この少女を普通の五歳児だと思ってはならない。

思ってはならないのだ!


「ところで、お金持ってる?」

「え……?」

   


◇◇◇◇◇◇◇



小栗はご機嫌であった。


優秀な小姓がやってきたのだ。無理もない。

朝起きて庭へ出ると既に一汗掻いた少年が姿勢正しく素振りをしており、小栗に気付くなりその場で正座し「先生、おはようございます」と一礼した。


「おはよ…う……」

「どうなされたのですか!?」

「目にゴミが…」

「お待ちを。桶に水を用意致します」


忍者のごとくササッと消えた東郷。

小栗は満面の笑みでそれを見て、庭に面した怜の部屋に視線を移した。


「まだ寝ているのか?」


ガラリと板戸を開けると、怜は高いびきで爆睡している。

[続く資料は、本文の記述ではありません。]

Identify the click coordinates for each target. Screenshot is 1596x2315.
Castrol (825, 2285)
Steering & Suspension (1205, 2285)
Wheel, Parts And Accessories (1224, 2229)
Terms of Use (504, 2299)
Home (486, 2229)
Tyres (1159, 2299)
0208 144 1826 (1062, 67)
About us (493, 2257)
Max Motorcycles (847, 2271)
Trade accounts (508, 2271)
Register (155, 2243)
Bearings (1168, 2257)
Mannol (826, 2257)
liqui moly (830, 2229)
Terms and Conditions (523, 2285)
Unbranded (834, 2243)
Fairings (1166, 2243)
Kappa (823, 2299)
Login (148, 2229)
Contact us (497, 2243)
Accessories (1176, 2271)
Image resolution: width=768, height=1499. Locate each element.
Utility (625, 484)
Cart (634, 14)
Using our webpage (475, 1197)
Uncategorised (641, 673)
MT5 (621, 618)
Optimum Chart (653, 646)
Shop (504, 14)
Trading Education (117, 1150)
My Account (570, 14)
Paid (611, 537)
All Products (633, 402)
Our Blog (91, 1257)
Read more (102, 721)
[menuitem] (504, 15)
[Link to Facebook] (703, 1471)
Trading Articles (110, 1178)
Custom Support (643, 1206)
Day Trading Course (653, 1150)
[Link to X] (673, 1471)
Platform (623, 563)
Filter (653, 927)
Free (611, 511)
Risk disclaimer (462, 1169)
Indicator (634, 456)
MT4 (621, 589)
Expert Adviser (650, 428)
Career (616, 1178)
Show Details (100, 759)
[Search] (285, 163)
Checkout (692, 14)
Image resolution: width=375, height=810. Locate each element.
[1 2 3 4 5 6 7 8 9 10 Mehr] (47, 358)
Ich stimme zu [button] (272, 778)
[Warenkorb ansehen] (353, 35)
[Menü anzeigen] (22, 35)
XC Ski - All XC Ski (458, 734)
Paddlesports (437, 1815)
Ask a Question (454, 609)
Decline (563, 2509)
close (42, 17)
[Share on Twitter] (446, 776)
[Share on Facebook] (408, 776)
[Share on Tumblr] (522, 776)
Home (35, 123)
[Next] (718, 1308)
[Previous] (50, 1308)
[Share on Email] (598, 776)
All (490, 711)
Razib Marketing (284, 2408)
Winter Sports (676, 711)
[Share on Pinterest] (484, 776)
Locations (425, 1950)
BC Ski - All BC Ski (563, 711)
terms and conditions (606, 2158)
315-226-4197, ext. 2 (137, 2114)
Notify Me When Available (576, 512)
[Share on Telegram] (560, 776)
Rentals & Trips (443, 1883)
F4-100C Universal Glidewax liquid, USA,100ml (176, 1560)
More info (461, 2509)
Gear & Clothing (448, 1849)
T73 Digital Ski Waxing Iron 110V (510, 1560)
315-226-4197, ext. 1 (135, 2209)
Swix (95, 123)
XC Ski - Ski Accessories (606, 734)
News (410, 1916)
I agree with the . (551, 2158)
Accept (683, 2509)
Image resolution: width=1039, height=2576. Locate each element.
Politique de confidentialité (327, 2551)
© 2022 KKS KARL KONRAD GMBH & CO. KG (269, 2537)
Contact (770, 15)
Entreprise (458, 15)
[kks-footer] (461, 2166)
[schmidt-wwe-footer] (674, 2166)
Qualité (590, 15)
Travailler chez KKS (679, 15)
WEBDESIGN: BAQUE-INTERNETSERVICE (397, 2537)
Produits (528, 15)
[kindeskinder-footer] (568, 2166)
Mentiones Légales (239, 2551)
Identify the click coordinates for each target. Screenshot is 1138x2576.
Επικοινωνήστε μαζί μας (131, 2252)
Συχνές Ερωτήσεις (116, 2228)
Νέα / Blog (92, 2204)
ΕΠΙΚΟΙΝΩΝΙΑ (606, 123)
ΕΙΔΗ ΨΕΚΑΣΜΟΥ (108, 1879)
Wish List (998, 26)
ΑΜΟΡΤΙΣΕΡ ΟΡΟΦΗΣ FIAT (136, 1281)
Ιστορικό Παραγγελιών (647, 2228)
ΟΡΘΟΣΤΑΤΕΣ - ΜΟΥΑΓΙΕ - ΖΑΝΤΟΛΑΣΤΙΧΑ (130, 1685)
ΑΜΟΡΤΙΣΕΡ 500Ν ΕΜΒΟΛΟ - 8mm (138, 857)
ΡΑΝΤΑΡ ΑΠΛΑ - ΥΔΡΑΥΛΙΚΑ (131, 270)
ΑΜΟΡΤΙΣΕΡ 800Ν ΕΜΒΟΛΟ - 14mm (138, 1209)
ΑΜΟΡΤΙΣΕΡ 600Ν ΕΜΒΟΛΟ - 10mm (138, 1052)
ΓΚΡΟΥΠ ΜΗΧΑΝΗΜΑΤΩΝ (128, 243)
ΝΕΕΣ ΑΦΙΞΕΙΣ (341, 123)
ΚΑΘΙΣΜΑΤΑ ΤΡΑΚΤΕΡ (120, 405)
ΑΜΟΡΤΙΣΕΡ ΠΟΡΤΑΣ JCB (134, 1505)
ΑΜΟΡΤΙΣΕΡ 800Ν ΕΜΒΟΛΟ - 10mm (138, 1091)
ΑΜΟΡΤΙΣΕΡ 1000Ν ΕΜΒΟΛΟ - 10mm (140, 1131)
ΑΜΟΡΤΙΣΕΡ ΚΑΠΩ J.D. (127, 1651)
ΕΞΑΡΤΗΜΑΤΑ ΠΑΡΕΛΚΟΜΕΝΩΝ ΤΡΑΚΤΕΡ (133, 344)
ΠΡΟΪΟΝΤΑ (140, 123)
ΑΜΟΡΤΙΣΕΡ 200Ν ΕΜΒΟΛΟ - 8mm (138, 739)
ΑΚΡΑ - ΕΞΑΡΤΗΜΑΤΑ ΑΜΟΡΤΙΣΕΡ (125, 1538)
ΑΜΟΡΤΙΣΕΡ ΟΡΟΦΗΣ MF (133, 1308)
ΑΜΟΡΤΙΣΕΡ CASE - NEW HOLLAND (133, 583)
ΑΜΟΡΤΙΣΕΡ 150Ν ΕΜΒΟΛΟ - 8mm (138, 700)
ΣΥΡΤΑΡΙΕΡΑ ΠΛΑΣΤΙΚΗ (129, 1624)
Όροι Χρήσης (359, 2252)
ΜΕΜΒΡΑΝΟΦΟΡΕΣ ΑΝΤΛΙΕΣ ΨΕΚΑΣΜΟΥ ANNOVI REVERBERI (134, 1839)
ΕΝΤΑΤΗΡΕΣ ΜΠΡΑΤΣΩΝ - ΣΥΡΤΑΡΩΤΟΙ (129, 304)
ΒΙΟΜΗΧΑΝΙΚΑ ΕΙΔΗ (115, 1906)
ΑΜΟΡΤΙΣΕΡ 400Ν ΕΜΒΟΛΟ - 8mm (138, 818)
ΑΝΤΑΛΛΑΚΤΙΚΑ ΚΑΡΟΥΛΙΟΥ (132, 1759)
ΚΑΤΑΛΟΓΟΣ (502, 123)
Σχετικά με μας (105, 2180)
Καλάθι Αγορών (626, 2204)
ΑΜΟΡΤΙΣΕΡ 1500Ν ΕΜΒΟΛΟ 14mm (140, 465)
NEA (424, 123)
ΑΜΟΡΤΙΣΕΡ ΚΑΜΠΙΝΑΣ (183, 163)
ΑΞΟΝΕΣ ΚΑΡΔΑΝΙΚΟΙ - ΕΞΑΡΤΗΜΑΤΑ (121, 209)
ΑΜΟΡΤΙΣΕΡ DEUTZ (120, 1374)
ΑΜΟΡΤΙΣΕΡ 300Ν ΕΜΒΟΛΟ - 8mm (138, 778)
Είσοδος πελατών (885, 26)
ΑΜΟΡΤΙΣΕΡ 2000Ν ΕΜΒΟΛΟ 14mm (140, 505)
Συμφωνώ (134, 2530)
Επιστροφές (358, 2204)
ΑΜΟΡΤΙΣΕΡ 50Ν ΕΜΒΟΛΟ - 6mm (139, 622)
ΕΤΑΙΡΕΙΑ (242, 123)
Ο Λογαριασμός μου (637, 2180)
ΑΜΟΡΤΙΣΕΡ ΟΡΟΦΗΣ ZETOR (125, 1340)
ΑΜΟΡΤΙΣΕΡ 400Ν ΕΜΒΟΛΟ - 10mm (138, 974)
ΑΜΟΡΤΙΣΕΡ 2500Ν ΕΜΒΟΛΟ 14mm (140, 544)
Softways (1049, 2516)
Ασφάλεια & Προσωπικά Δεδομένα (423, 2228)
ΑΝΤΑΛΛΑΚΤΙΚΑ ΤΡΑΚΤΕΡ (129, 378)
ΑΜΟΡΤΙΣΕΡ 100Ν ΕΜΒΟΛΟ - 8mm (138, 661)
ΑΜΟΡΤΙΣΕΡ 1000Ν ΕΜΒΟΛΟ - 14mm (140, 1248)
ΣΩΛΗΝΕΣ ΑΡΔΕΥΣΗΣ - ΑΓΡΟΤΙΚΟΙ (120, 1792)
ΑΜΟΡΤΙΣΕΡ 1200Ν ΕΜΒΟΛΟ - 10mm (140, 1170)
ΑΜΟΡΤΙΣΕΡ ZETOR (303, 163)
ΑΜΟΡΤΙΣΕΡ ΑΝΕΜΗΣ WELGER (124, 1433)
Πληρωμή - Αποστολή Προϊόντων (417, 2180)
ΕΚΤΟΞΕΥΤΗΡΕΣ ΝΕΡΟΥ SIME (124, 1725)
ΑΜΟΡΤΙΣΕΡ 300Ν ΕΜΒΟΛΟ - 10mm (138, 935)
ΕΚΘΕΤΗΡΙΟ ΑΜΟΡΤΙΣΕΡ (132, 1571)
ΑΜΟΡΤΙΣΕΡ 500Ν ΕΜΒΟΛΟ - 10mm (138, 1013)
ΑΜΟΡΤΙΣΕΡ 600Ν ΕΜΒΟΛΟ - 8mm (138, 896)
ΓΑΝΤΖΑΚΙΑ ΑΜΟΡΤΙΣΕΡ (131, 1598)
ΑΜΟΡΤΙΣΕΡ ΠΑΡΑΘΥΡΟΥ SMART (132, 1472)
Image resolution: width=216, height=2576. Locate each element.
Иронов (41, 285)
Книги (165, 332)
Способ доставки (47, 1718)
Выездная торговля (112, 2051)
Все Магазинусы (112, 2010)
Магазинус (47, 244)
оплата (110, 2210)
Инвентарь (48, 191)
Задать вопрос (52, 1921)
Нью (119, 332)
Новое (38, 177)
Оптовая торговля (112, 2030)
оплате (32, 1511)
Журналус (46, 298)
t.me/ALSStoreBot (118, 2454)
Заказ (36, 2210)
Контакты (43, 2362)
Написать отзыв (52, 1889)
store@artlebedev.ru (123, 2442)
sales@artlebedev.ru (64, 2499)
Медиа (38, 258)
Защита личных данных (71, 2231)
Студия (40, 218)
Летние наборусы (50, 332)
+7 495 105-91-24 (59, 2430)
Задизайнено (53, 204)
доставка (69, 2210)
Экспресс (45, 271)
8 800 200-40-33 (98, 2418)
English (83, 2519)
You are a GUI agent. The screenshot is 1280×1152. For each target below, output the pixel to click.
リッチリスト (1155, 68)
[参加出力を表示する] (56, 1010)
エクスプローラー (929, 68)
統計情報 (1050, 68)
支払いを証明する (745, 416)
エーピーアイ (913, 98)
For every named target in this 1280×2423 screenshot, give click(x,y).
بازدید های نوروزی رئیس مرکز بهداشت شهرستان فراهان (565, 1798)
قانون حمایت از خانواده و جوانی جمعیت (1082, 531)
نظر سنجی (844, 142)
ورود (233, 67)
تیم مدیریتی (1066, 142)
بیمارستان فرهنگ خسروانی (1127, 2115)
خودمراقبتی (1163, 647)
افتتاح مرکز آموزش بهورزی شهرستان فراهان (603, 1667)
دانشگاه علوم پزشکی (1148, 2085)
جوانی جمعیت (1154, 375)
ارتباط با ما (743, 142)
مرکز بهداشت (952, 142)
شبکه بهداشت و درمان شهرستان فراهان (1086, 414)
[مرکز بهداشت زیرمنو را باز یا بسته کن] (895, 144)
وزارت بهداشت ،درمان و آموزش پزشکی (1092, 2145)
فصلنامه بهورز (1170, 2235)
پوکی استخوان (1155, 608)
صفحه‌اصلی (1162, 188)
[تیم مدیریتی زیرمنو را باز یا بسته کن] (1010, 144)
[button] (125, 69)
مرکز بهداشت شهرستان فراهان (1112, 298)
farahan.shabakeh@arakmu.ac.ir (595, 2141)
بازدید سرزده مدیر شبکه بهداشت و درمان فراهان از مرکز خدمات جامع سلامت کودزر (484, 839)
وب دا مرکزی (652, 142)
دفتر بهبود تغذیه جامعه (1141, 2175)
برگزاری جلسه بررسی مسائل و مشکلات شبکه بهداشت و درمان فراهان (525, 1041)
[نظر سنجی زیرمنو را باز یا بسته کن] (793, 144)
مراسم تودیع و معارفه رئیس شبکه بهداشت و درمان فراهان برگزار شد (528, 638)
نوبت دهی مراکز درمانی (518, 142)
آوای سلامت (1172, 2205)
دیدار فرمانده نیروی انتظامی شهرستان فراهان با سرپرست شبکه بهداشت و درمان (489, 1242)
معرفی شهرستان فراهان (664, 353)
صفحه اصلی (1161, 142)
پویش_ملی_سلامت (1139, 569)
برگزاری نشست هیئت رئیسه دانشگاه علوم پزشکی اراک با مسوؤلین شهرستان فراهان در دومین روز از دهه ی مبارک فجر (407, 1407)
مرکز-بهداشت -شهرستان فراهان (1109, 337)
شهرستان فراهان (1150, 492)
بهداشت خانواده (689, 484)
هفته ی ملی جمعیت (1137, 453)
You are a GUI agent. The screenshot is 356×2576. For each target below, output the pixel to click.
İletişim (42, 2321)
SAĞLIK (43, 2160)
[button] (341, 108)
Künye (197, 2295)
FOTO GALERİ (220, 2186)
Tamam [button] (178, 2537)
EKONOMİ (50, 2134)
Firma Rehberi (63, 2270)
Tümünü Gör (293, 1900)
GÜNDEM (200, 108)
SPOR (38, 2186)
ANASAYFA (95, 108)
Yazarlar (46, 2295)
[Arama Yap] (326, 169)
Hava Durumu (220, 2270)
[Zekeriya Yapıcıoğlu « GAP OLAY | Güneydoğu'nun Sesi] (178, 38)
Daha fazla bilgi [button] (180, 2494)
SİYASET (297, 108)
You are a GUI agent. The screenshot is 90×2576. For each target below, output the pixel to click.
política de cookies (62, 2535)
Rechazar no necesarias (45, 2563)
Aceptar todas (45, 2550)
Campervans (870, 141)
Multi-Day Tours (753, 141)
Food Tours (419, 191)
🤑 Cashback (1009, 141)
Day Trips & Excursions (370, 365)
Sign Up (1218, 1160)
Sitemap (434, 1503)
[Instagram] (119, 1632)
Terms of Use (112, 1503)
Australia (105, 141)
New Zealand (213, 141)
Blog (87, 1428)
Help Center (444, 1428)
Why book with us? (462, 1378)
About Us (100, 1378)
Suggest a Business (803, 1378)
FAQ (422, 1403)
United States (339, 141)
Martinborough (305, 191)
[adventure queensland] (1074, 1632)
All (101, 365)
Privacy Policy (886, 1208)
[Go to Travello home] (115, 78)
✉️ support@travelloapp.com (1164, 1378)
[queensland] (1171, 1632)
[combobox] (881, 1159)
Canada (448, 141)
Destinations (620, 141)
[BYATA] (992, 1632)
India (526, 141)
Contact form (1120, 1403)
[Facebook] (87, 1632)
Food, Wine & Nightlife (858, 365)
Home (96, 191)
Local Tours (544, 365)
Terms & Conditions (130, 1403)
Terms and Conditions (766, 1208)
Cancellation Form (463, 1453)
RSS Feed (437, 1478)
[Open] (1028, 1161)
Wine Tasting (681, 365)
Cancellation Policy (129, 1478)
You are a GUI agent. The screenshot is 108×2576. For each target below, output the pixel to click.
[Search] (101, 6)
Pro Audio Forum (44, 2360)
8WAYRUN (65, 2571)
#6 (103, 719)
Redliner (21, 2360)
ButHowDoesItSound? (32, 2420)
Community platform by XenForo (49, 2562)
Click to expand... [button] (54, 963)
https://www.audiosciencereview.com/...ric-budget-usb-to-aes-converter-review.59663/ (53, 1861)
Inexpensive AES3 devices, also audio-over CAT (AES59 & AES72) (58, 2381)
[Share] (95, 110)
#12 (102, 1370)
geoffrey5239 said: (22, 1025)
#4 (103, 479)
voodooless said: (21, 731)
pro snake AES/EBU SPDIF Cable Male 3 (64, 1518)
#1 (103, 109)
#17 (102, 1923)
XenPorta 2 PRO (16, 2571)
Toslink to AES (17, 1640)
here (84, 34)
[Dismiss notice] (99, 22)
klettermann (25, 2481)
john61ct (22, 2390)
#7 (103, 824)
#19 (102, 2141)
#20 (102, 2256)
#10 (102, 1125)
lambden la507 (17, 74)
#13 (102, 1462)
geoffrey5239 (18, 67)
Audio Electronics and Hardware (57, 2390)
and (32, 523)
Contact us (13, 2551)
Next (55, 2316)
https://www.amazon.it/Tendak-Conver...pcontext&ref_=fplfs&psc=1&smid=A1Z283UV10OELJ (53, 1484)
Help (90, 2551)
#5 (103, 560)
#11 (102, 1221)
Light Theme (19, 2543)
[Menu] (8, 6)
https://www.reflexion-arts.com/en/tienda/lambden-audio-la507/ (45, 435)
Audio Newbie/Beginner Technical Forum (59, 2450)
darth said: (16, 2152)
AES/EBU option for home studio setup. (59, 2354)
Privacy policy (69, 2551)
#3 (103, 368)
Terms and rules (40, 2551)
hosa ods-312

隣りの鈴木君も同様だ。


「一度ならず二度までも……」


小栗はスウーと息を吸った。


「曲者が来たァァァアァ!!」


静寂な朝に響く男の怒声。

使用人は「いつものこと」で慣れきっているが、怜達には初めてのことである。



「オラァァァア!!命知らずのアホはどこじゃい!!出てこい!!」

「ギョォォオォォオォ!」

「曲者は僕が成敗する!!」



小栗は木の陰にそっと隠れた。


※ホレーショ・ネルソン(1758~1805年)

アメリカ独立戦争などで活躍したイギリス海軍提督。有名なトラファルガー海戦でも、フランス・スペイン連合艦隊を破って勝利。イギリス最大の英雄。